Ela já estava em plena fúria, praticamente bufando e pronta para me atacar. Exatamente o que eu esperava, pois já tinha um plano em mente. Sem hesitar, ela veio rapidamente em minha direção arrancando uma faca escondida por baixo de sua blusa. Claro, esperei que ela chegasse mais perto e desviei no momento certo, fazendo-a acertar a ponta da lâmina bem no centro da parede onde eu estava encostada. A faca ficara presa na parede, impedindo-a de continuar a tentar me matar. Soltou um urro alto de ódio puxando a faca com muita força, porém sem nenhum resultado. Preparei-me para correr, mas quando estava prestes a sair dali, ouvi a faca sendo arrancada da parede e arrancando alguns pedaços da parede.
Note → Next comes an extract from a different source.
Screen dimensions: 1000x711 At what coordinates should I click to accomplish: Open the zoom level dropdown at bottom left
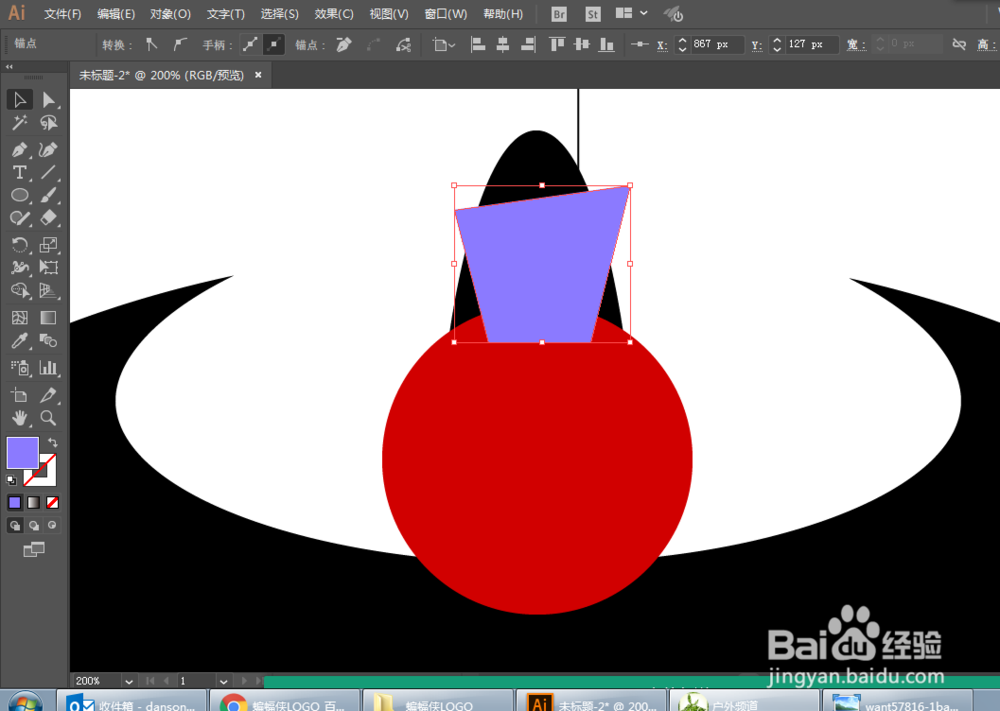(130, 680)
- Você não vai escapar! Consegui matar seu maldito pai e você vai ser a próxima, Melanie! Sua merda de família só consegue me atrapalhar, mas isso não vai acontecer de novo, eu vou arrancar seu coração do seu peito com as próprias mãos! E depois, seus amiguinhos!

Senti uma de suas mãos alcançando meu braço e puxando-o para trás com força. Não aguentando a pressão de seus dedos em minha pele, acabei sendo virada para trás a tempo de ver apenas a faca indo em direção ao meu rosto. Consegui desviar a tempo, porém não o suficiente, pois fui atingida na bochecha, ficando com um belo corte à mostra. Segurei seu pulso antes que ela conseguisse me atingir novamente e a empurrei contra a parede.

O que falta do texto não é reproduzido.